Om dit doel te realiseren zijn afspraken gemaakt door de sociale partners over de vorming van één regeling via de Participatiewet en over de invoering van een quotumregeling. De Participatiewet bevat het wettelijk kader waarbinnen gemeenten beleid kunnen maken en uitvoeren gericht op participatie. Uitgangspunt van de Participatiewet blijft om bestaande regelingen voor mensen met arbeidsvermogen die zijn aangewezen op ondersteuning op te nemen in één regeling.7

Doelgroep

De doelgroep van de Participatiewet bestaat uit mensen met arbeidsvermogen die zijn aangewezen op, al dan niet tijdelijke, ondersteuning om in hun bestaan te voorzien en/ of op ondersteuning om aan het werk te komen. De Participatiewet vervangt de Wajong, de Wsw en de WWB8. Er is nu nog één regeling voor mensen met arbeidsvermogen.

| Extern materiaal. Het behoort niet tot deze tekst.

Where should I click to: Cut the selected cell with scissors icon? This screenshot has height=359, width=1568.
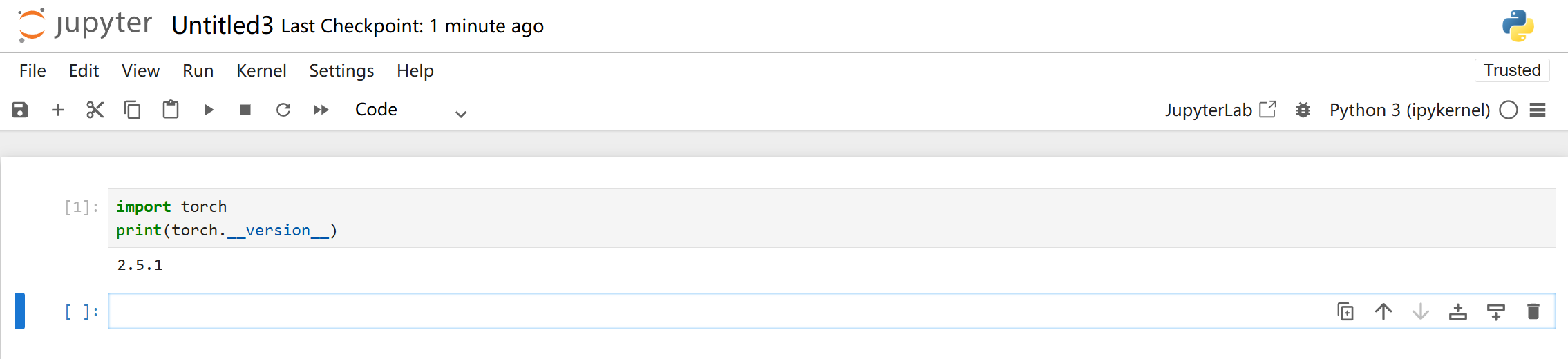click(95, 110)
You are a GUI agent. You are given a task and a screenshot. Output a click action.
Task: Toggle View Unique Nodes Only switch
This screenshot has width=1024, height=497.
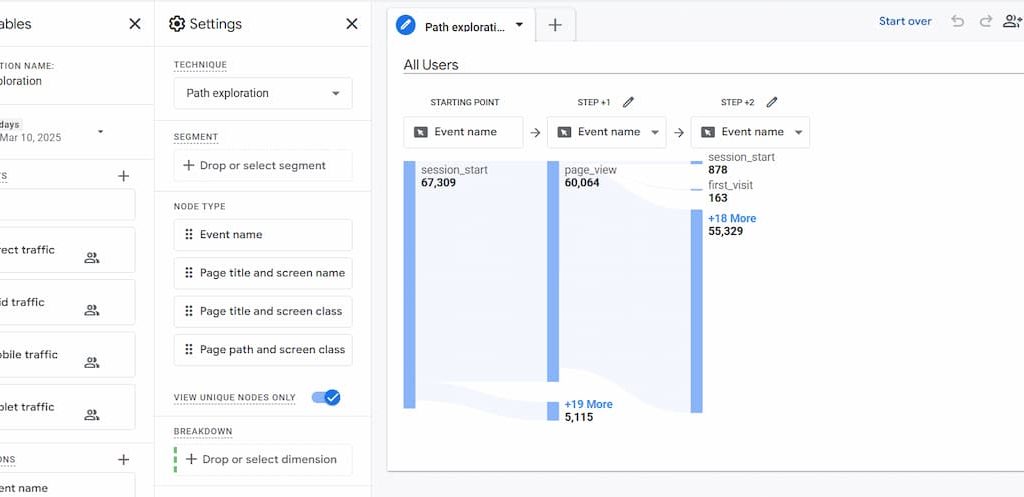pos(326,397)
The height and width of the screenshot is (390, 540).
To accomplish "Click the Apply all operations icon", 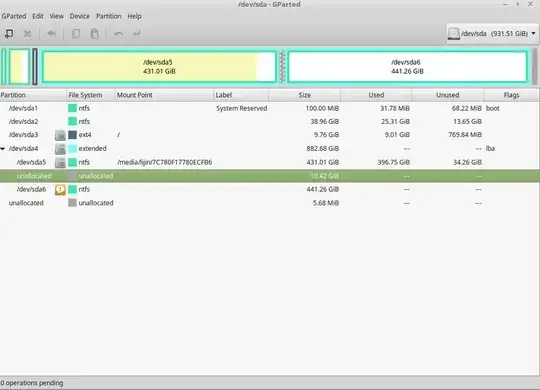I will pyautogui.click(x=137, y=33).
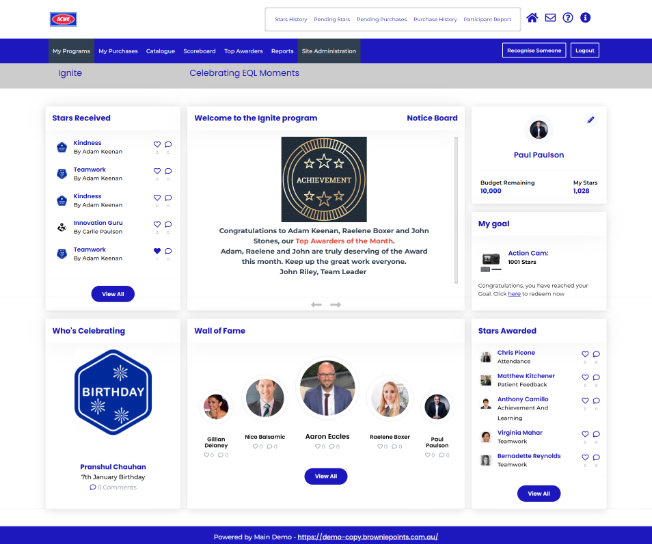Expand the Reports menu
Viewport: 652px width, 544px height.
tap(282, 51)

Oude Wajongers behouden hun Wajong-uitkering. Per 1 januari 2015 hebben alleen jongeren die nooit meer kunnen werken nog recht op een Wajong-uitkering. De Wsw is met ingang van 1 januari 2015 afgesloten voor nieuwe instroom. De Wsw blijft bestaan voor de mensen die vóór 1 januari 2015 al in een Wsw- dienstbetrekking werkzaam waren. Mensen die op 31 december 2014 in een Wsw-dienstbetrekking werkten, houden hun wettelijke rechten en plichten op grond van die wet.9

6 http://www.rijksoverheid.nl/onderwerpen/wajong/vraag-en-antwoord/wat-is-de-overheid-van-plan-met-de-participatiewet.html

7 http://www.internetconsultatie.nl/quotumwet

8 Wajong: Wet werk en arbeidsondersteuning jonggehandicapten, WWB: Wet werk en bijstand, Wsw: Wet sociale werkvoorziening.

9 http://www.rijksoverheid.nl/onderwerpen/wajong/vraag-en-antwoord/wat-is-de-overheid-van-plan-met-de-participatiewet.html

(25)

Nieuwe re-integratievoorzieningen

De Participatiewet kent verschillende nieuwe re-integratievoorzieningen die specifiek in de wet worden benoemd. Het gaat hier om: beschut werk, een loonkostensubsidie, ondersteuning bij leer-werktrajecten en persoonlijke ondersteuning bij het verrichten van aan een persoon opgedragen taken. Naast de nieuwe in de Participatiewet geregelde re- integratievoorzieningen blijven gemeenten beschikken over alle bestaande instrumenten en voorzieningen, zoals re-integratietrajecten en proefplaatsingen.

Eén van de instrumenten die gemeenten kunnen inzetten is de nieuwe voorziening beschut werk. Gemeenten kunnen met deze voorziening mensen in een dienstbetrekking laten werken. Het betreft mensen die door een lichamelijke, verstandelijke of psychische beperking een zodanige mate van begeleiding op en aanpassingen van de werkplek nodig hebben dat van een reguliere werkgever redelijkerwijs niet kan worden verwacht dat hij deze in dienst neemt. Mensen die (nog) niet in een reguliere baan kunnen werken, kunnen op basis van de Participatiewet in een beschutte werkomgeving aan de slag.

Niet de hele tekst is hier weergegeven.